O jornal descartou várias explicações para os declínios, incluindo caça, um predador invasor ou algum patógeno. Lovejoy, um dos autores do novo artigo, disse que a única outra explicação que parecia fazer sentido era a crise climática: “Não há outra arma fumegante”, disse ele.

Ele disse que as condições mais secas e quentes na Amazónia central podem causar “estresse fisiológico direto para as aves” ou “mudança estrutural na floresta” que reduziu o suprimento de alimentos ou tornou o habitat menos adequado.

Stuart Pimm, um biólogo conservacionista da Duke University, que não estava envolvido com a nova pesquisa, mas já havia colaborado com vários dos co-autores, questionou as conclusões, apontando que os locais de amostragem atuais eram próximos, mas não exatamente os mesmos como, as áreas originais. “Eles não podem ter certeza de que não há algumas diferenças na história natural desses dois conjuntos de sites que possam explicar os resultados”, disse ele.

No entanto, Stouffer disse acreditar que é justo comparar os dois conjuntos de dados. “Seria muito difícil encontrar os lotes [originais]”, disse ele.

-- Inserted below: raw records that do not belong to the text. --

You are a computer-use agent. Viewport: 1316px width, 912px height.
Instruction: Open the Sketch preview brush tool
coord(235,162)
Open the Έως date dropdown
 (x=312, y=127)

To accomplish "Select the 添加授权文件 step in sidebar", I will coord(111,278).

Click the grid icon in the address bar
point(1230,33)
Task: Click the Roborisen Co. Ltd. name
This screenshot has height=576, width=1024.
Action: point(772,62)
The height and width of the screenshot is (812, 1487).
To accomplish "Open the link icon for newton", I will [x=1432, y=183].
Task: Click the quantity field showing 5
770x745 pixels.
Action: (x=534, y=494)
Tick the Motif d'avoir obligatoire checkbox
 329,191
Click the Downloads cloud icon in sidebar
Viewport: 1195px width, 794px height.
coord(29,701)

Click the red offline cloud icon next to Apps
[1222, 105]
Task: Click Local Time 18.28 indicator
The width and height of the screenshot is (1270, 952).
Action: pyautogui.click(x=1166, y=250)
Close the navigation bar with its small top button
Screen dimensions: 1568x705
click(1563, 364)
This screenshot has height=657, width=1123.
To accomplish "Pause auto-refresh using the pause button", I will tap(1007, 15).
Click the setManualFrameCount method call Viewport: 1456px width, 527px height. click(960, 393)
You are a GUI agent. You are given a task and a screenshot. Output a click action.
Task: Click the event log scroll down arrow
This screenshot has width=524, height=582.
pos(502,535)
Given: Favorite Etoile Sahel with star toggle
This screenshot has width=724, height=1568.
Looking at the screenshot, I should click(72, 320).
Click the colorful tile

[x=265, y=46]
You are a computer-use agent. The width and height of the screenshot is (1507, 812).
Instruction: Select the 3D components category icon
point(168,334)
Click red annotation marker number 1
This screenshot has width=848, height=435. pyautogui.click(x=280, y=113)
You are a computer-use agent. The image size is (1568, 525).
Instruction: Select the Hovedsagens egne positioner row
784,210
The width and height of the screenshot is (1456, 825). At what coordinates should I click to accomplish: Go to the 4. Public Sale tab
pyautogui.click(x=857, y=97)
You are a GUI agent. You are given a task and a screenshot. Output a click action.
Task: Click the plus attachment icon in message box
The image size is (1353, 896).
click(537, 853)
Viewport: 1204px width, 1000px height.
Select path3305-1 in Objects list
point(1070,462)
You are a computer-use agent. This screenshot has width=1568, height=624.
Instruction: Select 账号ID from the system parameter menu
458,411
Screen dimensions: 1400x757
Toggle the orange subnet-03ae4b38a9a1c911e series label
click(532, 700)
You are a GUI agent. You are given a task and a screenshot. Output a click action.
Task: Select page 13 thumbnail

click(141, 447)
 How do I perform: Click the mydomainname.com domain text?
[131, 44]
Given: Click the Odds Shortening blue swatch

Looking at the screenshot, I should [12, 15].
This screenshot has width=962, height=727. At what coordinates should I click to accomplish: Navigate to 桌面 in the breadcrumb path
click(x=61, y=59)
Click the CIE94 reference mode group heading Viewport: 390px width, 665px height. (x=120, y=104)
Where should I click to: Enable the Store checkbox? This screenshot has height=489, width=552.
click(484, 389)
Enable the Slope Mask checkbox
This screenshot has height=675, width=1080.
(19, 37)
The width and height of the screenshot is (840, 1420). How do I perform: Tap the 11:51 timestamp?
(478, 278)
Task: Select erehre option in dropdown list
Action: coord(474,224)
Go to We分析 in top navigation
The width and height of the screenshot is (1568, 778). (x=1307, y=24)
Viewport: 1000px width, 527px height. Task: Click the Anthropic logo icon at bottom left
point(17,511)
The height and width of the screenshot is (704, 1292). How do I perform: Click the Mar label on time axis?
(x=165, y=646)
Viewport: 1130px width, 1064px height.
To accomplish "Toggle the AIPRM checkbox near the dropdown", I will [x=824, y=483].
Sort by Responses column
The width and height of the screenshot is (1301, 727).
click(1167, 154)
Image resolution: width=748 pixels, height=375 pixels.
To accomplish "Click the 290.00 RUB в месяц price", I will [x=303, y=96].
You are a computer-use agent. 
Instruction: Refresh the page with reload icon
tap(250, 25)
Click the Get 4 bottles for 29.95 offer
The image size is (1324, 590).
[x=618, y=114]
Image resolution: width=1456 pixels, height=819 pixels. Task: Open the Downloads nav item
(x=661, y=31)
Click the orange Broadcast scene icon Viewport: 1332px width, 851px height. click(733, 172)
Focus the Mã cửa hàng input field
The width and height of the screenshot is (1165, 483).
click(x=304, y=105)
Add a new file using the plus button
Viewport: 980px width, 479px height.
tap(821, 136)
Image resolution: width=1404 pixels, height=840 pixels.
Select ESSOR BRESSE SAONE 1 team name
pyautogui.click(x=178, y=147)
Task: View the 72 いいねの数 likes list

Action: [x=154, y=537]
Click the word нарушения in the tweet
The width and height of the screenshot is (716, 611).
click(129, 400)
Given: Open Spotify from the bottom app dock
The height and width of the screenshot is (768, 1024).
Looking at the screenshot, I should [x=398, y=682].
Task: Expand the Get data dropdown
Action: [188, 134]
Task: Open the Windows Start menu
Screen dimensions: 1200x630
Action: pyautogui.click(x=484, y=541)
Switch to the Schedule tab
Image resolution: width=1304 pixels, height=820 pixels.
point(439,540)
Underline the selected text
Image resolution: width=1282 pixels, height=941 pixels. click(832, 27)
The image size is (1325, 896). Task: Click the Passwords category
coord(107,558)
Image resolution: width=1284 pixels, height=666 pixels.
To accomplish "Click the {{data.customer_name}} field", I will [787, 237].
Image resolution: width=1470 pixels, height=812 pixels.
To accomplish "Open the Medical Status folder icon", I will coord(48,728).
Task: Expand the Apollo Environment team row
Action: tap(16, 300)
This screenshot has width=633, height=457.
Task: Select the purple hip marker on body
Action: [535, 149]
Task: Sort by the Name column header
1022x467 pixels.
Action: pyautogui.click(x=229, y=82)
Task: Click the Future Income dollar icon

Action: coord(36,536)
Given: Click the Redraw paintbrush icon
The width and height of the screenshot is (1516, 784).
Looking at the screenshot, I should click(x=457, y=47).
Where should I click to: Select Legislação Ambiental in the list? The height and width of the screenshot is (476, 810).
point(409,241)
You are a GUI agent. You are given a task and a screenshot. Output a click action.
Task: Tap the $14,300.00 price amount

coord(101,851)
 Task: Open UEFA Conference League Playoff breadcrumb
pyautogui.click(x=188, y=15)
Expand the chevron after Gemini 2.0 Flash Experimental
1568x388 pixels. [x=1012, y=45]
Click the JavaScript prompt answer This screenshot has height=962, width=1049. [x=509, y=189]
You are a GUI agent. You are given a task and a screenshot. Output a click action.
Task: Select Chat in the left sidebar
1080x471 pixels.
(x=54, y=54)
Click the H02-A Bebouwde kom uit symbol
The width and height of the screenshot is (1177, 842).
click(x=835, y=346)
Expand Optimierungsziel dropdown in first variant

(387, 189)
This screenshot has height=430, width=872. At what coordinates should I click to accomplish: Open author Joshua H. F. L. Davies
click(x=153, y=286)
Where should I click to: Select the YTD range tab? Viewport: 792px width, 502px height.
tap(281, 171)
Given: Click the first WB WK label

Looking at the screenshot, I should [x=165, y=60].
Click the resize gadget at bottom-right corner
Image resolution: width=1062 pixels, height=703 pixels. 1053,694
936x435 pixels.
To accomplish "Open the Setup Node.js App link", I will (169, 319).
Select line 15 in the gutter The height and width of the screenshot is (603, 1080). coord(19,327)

Ele disse que alguns dos campos de pesquisa originais foram engolidos pela selva e os locais precisos da época anterior ao GPS foram perdidos.

Em qualquer caso, disse ele, a evolução natural da floresta, como as quedas normais de árvores que abrem clareiras ou novas árvores que as fecham, mudam constantemente a adequação de um determinado local. “Estamos nos enganando se pensarmos que a‘ floresta ’é a mesma 35 anos depois”, disse ele.

Vitek Jirinec, candidato a doutorado na Louisiana State University e segundo autor do artigo, disse: “Este é o melhor que temos para mostrar o que aconteceu com a comunidade de pássaros da floresta”.

Desde 2017, ele amarra registradores de dados em miniatura aos pássaros para monitorá-los durante as horas mais quentes do dia, o que lançou mais luz sobre o assunto. Isso, disse ele, indica a reação deles a um clima mais quente.

Embora os dados ainda não tenham sido publicados, Jirinec disse que não parecem bons para os pássaros da floresta. “A mudança climática está tornando a floresta menos adequada para essas espécies”, disse ele.